Neurons are used throughout the human body to relay information. On a broad scale, humans typically have three classes of neurons — sensory neurons, interneurons, and motor neurons.

Sensory neurons sense what’s happening in and outside of the human body, and send signals to the central nervous system (CNS). Interneurons help with relaying information within the CNS. Finally, motor neurons receive signals and translate them into a “reaction” — such as smiling. To draw a few analogies, you can think of our input data as sensory neurons, the processing layers as interneurons, and the output as motor neurons.

Neurons work by transmitting electrical signals between themselves. Greatly simplified, they are “activated” at a certain threshold voltage, at which point they pass the electrical signal to other nearby neurons. Neuron networks work in a similar fashion.

An artistic depiction of neurons and electrical messages. Image source

How do neural networks work?

You’ve probably seen the classic neural network diagram before:

But what does this actually mean? Let’s break it down step by step.

Input Layer

First, you have your input layer. This is where all of your input data starts. The most common way to “feed” this data into the neural network is as a large array, where each row is a single data point, and each column is a feature.

Hidden Layers

As the name implies, these layers are “hidden” from view. This is where all the “black box” magic happens. Each connection from nodes in one layer to another represents multiplication by an arbitrary but fixed value. Then, at each node, the values are summed up, and a sigmoid is applied to transform it into a value between 0 and 1.

The sigmoid that’s applied is referred to as the “activation function”, as it either makes the neuron “active” (close to 1) or “inactive” (close to 0).

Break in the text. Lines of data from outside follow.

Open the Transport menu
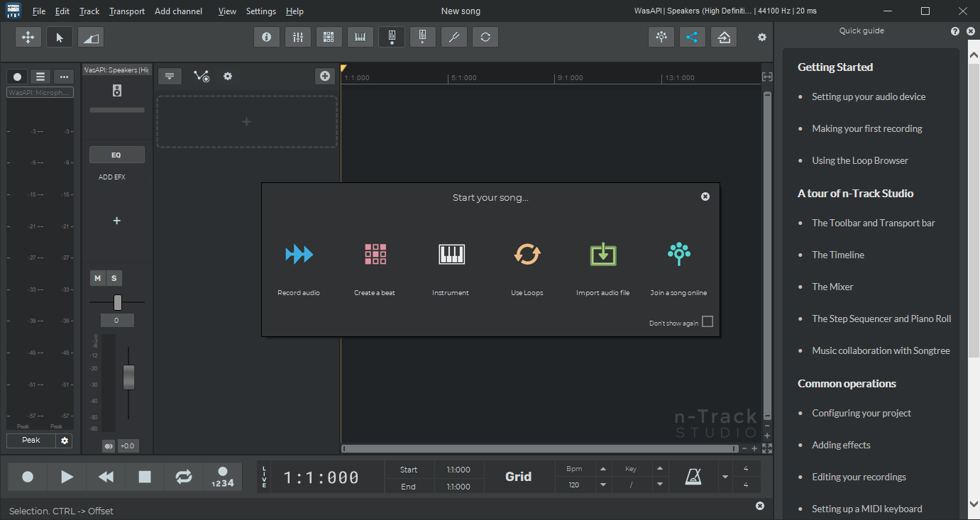Viewport: 980px width, 520px height. click(x=127, y=11)
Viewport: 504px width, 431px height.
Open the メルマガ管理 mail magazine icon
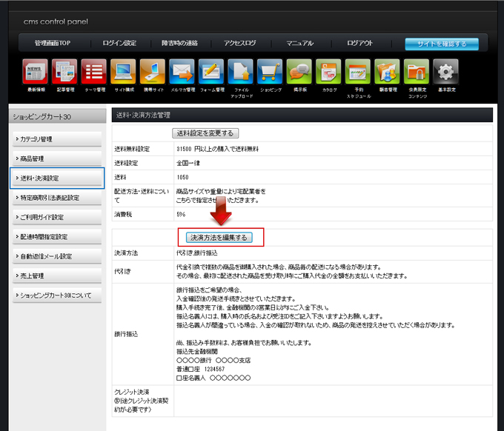point(182,72)

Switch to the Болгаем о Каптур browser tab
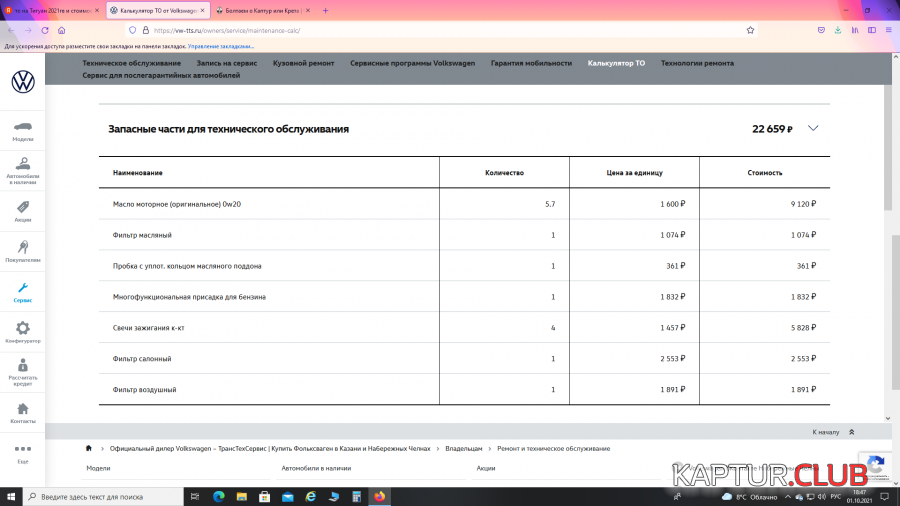pos(257,10)
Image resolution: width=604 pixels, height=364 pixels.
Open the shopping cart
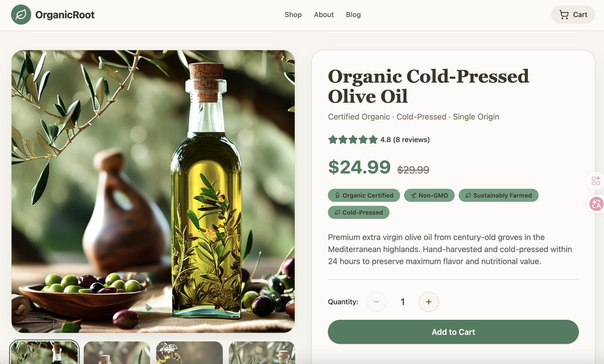click(573, 15)
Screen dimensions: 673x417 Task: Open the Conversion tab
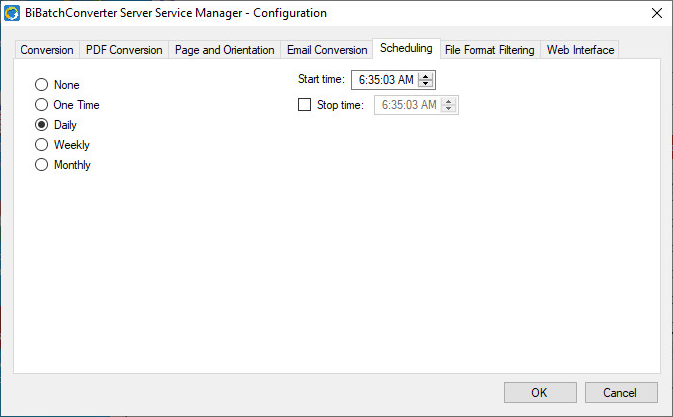(46, 50)
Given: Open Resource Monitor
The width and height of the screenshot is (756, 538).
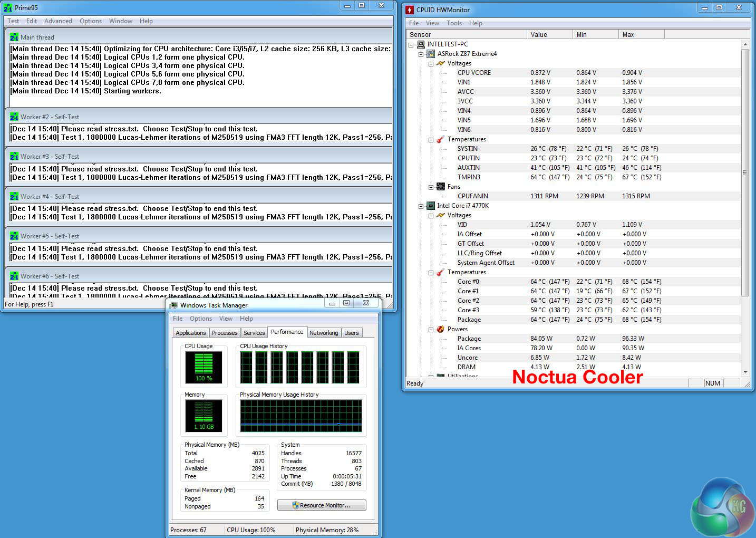Looking at the screenshot, I should click(322, 505).
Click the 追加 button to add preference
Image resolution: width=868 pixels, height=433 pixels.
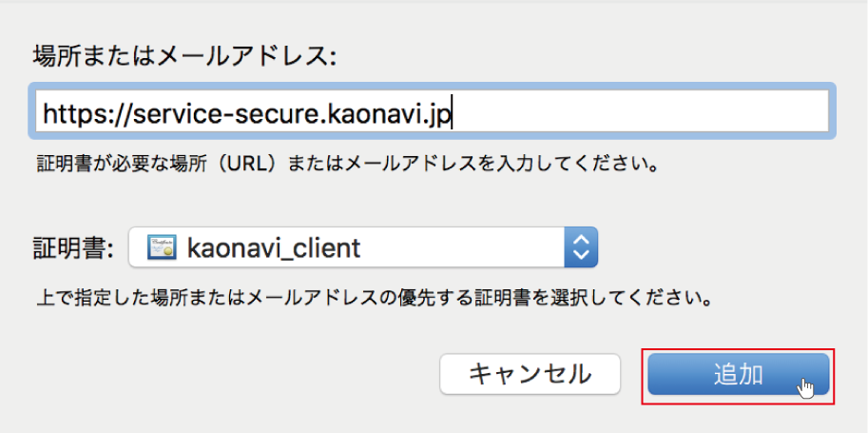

The multiplication values are what the training process updates. Each “multiplier” is a separate value of θ, and the values are put into matrices/arrays to deal with them quickly and easily. Each individual θ is called a weight.

Bias Terms

We’re back to bias terms, baby! At the top of each layer, there is an independent node of fixed value 1, that connects to the next layer, but not the previous. This node is called the “bias node”, and collectively they’re called the “bias nodes”. These nodes can be thought of as the “y” term for the next layer, as it shifts the sigmoid’s center over to a “decision boundary” where a shift towards 0 or 1 has greater significance.

As an analogy, you can think of this as the term which raises a neuron near its threshold potential (threshold voltage for activation in biological neurons). At this point, if the incoming inputs are large enough, then the neuron gets activated; otherwise, it remains inactive.

The bias term is a lot like a resting potential.

In the end, nobody can really visualize how neural networks actually “work” since it simply multiplies by a bunch of values, performs a bunch of sigmoids, and outputs a prediction. This is why a neural network is often referred to as a “black box” — you put something in and get something out, but the inner mechanics are unknown (at least from a human perspective). However, in the end, it’s like a network of on and off switches that filters and propagates only the necessary information forward — much like how neurons in our body function.

Output Layer

The pattern continues! Once again, the last hidden layer is multiplied by a bunch of values, the values are summed up at each node, and a sigmoid is applied.

“Confidence”

If you research neural networks further, you might see models with “confidence scores”. These models typically use something called the softmax function instead of the sigmoid function as the last layer. This ensures that the output nodes sum up to 1, and allows the prediction to be expressed not just by value but its confidence level as well.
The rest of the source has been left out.